Now let’s say the bridge had a steel structural strain test after the strain got up to 80, they x-ray the steel for small cracks or tears.

They then had a steel structural strain test after the strain got up to a 100 and 140; they x-ray the steel for small cracks or tears.

I and most if not all on here, would say the bridge, or the muscle in this case, got far more cracks and strains when the force/strength was 100 and 140. THUS if the scenario had been a muscle, it would have had far far far MORE TENSION on it. So as I sais; if you use more energy, there HAS to have been MORE muscle activity, or more force/strength used in the muscle, thus more tension on the muscle, as otherwise why would the muscle use more energy ?

Wayne

 

[sophiecentaur]

A bridge puts no energy into the system so how is this, in any way, analogous to a muscle? The cars are putting in the energy by going across and deforming the bridge. Are you just trying to wind people up with this?

I don't care about your pub full of navvies. They can take Physics or leave it and you don't have to talk to them if you don't want to get duffed up for being a boffin.

 

[JaredJames]

Woah there! Where did bridges come into this?

I haven't read through in a while but there is a lot of junk in your last post that makes absolutely no sense under the context of the OP.

Wayne, your posts are getting longer and making less sense. I recommend you get a very clearly defined question - as simple as possible - and try asking again.

 

[waynexk8]

A bridge puts no energy into the system so how is this, in any way, analogous to a muscle? The cars are putting in the energy by going across and deforming the bridge. Are you just trying to wind people up with this?

Sorry, maybe I explained wrong, the bridge is the muscles, and the cars are the forces putting the tensions on the muscles.

So yes the cars {forces that put the tension on the muscles} are also using more energy, and this is my main point, as if the muscles are using more energy, and we all agree on this, except for D. then why are they using more energy ? It must be because there is more muscle activity, which is higher forces used thus higher tensions on the muscles then the slower rep

NO, please I can show you from training related forums that this debate has been going on for over two years, so I thought let us come over here and have a new independent and non biased view.

So to all, do you agree. that as there is more energy used in the faster reps, that’s because there is more muscle activity ? Which is becouse higher forces are used thus higher tensions on the muscles than the slower rep, if not please why and how.

I don't care about your pub full of navvies. They can take Physics or leave it and you don't have to talk to them if you don't want to get duffed up for being a boffin.

Sorry, maybe I should not have said that, I know physics is right, and can work out all things if all the variables are known. I was only trying to say it’s hard at times for people that are 49 like me, and only started very slowly to learn it again.
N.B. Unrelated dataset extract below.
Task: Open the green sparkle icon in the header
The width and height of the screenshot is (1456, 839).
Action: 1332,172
OK, here is my Power equations.

Fast rep,
150kg moved up at .5 of a second for 1.2m

Slow rep,
150kg moved up in 3 seconds for 1.2

To determine the force we will need to figure out what the weight of the barbell is. (W = mg = 91 kg x 9.81 m/s² = 1471.5 kg.m/s² or 1471.5 N) Work is equal to Force x distance, U = 1471.5 N x 1.2m = 1765.8 Nm.

Fast rep,
.5 divided by 1765.8 = 3531.6

Slow rep,
3 divided by 1765.8 = 588.6

Wayne

 

[waynexk8]

Woah there! Where did bridges come into this?
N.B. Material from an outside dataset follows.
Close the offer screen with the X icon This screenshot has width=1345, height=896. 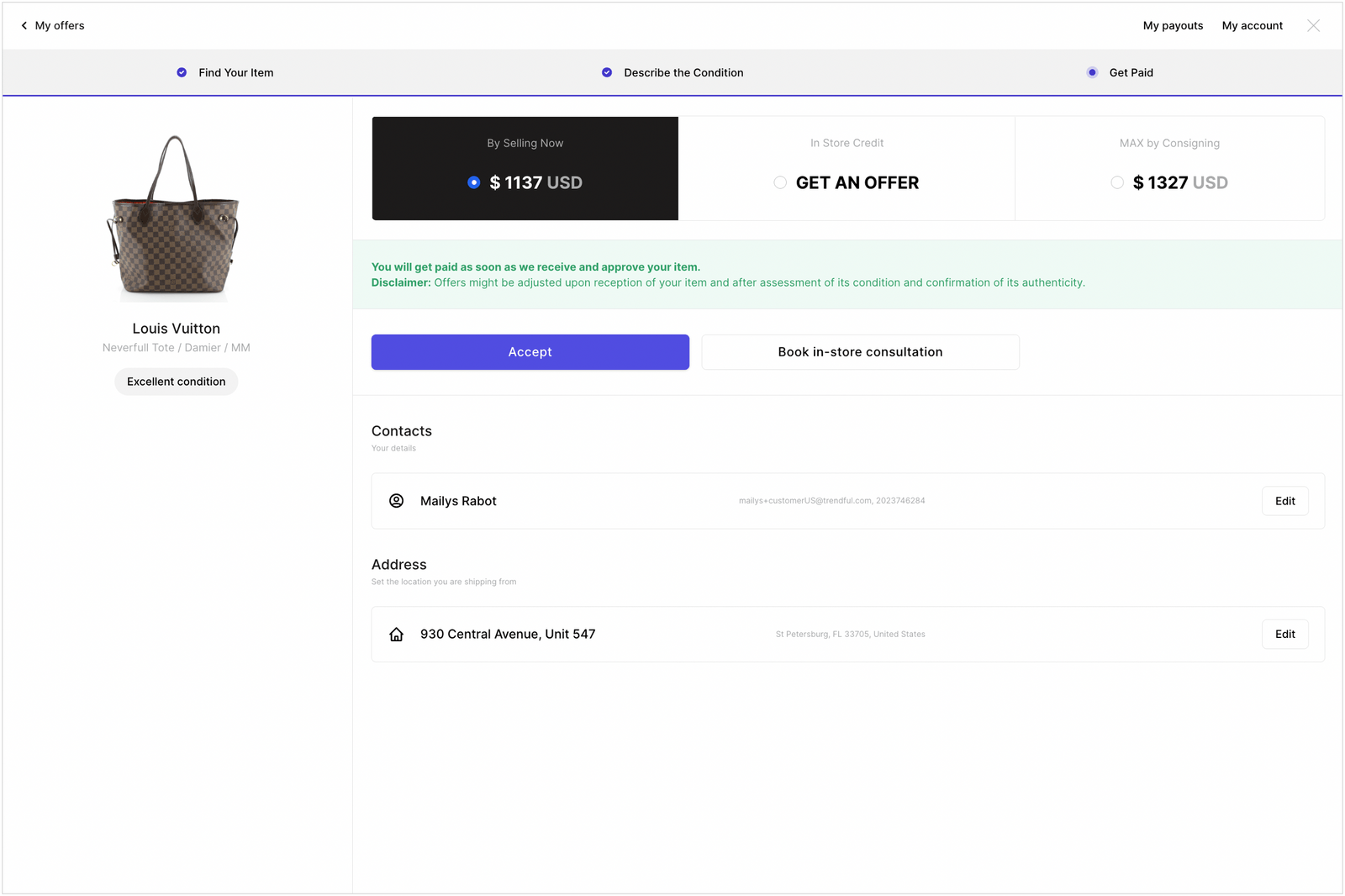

I haven't read through in a while but there is a lot of junk in your last post that makes absolutely no sense under the context of the OP.

Wayne, your posts are getting longer and making less sense. I recommend you get a very clearly defined question - as simple as possible - and try asking again.

Ok sorry, does my last post clear this up a little ? Hope so.

and again all thanks for you help and time, I have a little more to write on impulse a little later.

Wayne

 

[JaredJames]

So yes the cars {forces that put the tension on the muscles} are also using more energy, and this is my main point, as if the muscles are using more energy, and we all agree on this, except for D.

The cars are not expending any energy to create tension on the cables.

Gravity on acting on the car creates a downwards force (the weight) which puts tension on the cable. No energy is expended in this process and the cables don't expend energy supporting the cars.

 

[waynexk8]

The cars are not expending any energy to create tension on the cables.

Gravity on acting on the car creates a downwards force (the weight) which puts tension on the cable. No energy is expended in this process and the cables don't expend energy supporting the cars.

The cars are not expending any energy to create tension on the cables.

Gravity on acting on the car creates a downwards force (the weight) which puts tension on the cable. No energy is expended in this process and the cables don't expend energy supporting the cars.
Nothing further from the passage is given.